> _Kaynak Metin Parçası_:
- - - - -

Neden Rabbiniz değil de âlemlerin Rabbi denmiştir? Burada “sizin Rabbiniz” ifadesi yerine “âlemlerin Rabbi” terkibi tercih edilmiştir. Bu, hesabın yalnızca belli bir topluma, belli bir inanca veya ümmete değil, tüm insanlığa yönelik olduğunu vurgular. Çünkü mahşer günü, sadece bir topluluk değil başka âlemlerden, farklı zamanlardan ve coğrafyalardan gelen insanlar da aynı evrensel değerler ölçüsünde hesaba çekilecektir. Bu ifade, aynı zamanda Allah’ın evrensel otoritesini ve adaletinin kapsamını da göstermektedir. O’nun hesabı, sadece “senin inandığın gibi” değil, âlemlerin tamamını kuşatan bir ölçüye göre olduğundan ayetlerdeki emirler indiği zamanın şartları göz önünde tutularak ve âlemleri kapsayıcı olarak anlaşılmalıdır.

- - - - -

> _Verilen Kayıtlar_:

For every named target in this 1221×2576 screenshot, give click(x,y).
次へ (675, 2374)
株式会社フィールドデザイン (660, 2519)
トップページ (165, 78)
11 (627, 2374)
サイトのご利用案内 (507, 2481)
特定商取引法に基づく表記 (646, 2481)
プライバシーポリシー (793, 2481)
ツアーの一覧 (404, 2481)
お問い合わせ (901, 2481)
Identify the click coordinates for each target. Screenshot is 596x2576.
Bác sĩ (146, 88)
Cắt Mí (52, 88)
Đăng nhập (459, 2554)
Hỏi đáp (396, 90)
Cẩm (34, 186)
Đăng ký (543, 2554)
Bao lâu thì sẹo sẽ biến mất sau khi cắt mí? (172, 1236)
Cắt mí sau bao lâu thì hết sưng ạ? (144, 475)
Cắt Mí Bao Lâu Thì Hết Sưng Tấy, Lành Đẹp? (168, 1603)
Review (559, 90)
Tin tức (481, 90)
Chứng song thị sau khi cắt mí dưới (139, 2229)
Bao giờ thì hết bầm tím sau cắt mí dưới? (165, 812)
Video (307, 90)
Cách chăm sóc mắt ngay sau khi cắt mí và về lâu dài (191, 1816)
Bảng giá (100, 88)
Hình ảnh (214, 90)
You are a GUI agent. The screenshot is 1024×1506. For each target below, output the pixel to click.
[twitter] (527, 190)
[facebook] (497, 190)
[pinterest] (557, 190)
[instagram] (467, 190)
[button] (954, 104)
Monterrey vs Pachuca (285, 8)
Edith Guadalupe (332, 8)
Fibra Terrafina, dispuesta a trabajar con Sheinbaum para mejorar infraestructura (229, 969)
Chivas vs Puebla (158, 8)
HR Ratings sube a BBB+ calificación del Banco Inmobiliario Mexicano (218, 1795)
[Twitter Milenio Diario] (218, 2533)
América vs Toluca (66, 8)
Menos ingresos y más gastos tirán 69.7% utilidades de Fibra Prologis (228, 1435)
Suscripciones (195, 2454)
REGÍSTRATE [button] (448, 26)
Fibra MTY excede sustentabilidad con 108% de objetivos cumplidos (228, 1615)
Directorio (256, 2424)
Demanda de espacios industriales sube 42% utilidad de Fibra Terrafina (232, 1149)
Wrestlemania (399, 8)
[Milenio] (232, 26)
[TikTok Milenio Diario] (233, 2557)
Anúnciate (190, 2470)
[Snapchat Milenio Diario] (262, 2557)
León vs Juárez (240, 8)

- - - - -

> _Görev Yönergesi_:
Kaynak metin parçasının "Neden Rabbiniz değil" sözlerinden "kapsayıcı olarak anlaşılmalıdır." sözlerine kadar olan bölümünü, bu sözler de dahil olmak üzere yeniden yazın; "mahşer günü" yerine "kıyamet günü" koyun. Kayıtlar başka bir kaynaktan alınmıştır.

> _Alıştırma Yanıtı_:
Neden Rabbiniz değil de âlemlerin Rabbi denmiştir? Burada “sizin Rabbiniz” ifadesi yerine “âlemlerin Rabbi” terkibi tercih edilmiştir. Bu, hesabın yalnızca belli bir topluma, belli bir inanca veya ümmete değil, tüm insanlığa yönelik olduğunu vurgular. Çünkü kıyamet günü, sadece bir topluluk değil başka âlemlerden, farklı zamanlardan ve coğrafyalardan gelen insanlar da aynı evrensel değerler ölçüsünde hesaba çekilecektir. Bu ifade, aynı zamanda Allah’ın evrensel otoritesini ve adaletinin kapsamını da göstermektedir. O’nun hesabı, sadece “senin inandığın gibi” değil, âlemlerin tamamını kuşatan bir ölçüye göre olduğundan ayetlerdeki emirler indiği zamanın şartları göz önünde tutularak ve âlemleri kapsayıcı olarak anlaşılmalıdır.